Floods can completely submerge some rice (Oryza sativa L.) fields. Leaves of rice have gas films that aid O(2) and CO(2) exchange under water. The present study explored the relationship between gas film persistence and underwater net photosynthesis (P(N)) as influenced by genotype and submergence duration. Four contrasting genotypes (FR13A, IR42, Swarna, and Swarna-Sub1) were submerged for 13 days in the field and leaf gas films, chlorophyll, and the capacity for underwater P(N) at near ambient and high CO(2) were assessed with time of submergence. At high CO(2) during the P(N) assay, all genotypes initially showed high rates of underwater P(N), and this rate was not affected by time of submergence in FR13A. This superior photosynthetic performance of FR13A was not evident in Swarna-Sub1 (carrying the SUB1 QTL) and the declines in underwater P(N) in both Swarna-Sub1 and Swarna were equal to that in IR42. At near ambient CO(2) concentration, underwater P(N) declined in all four genotypes and this corresponded with loss of leaf gas films with time of submergence.
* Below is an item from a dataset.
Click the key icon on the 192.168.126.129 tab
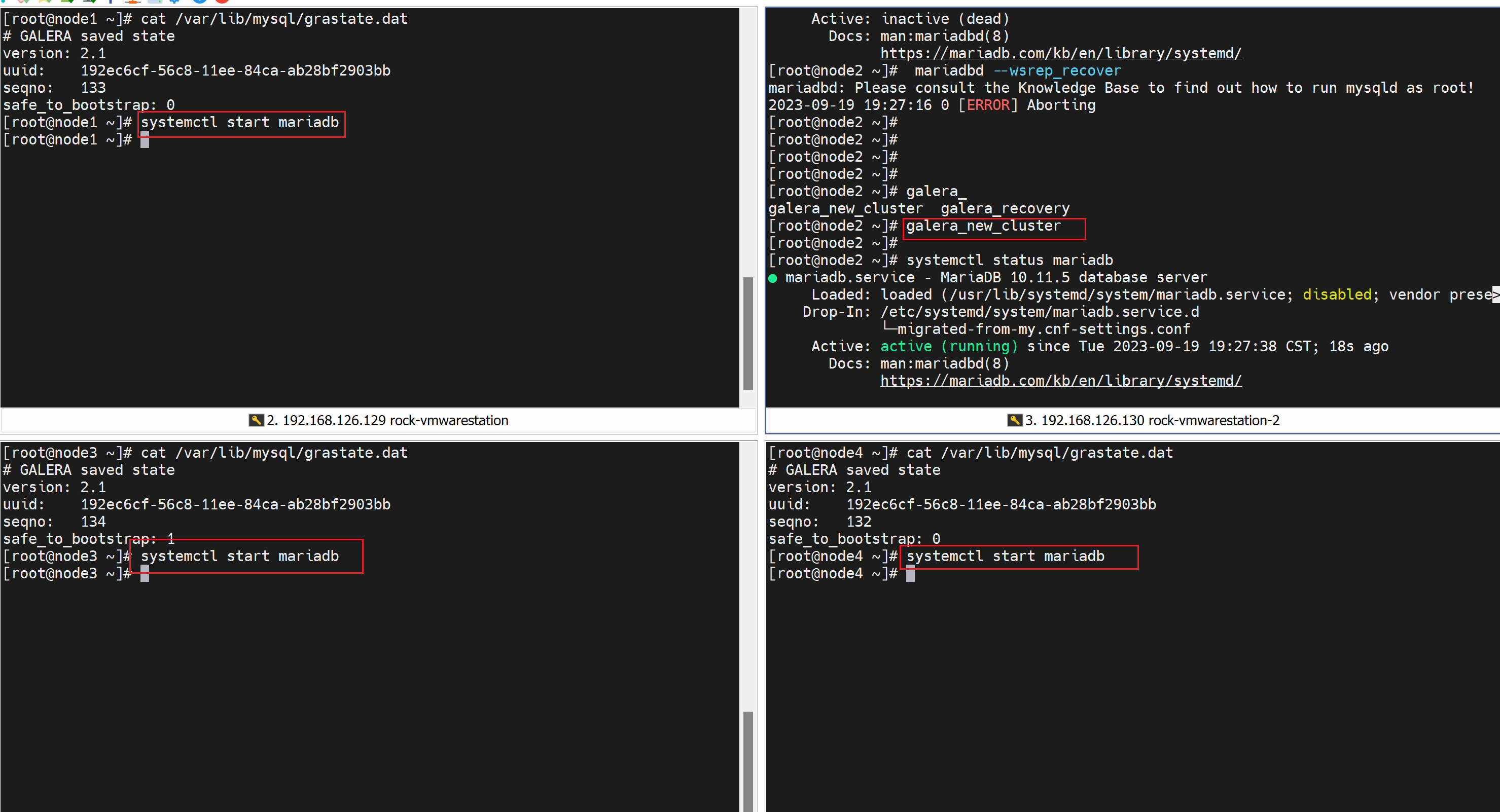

FR13A retained leaf gas films moderately longer than the other genotypes, but gas film retention was not linked to SUB1. Diverse rice germplasm should be screened for gas film persistence during submergence, as this trait could potentially increase carbohydrate status and internal aeration owing to increased underwater P(N), which contributes to submergence tolerance in rice.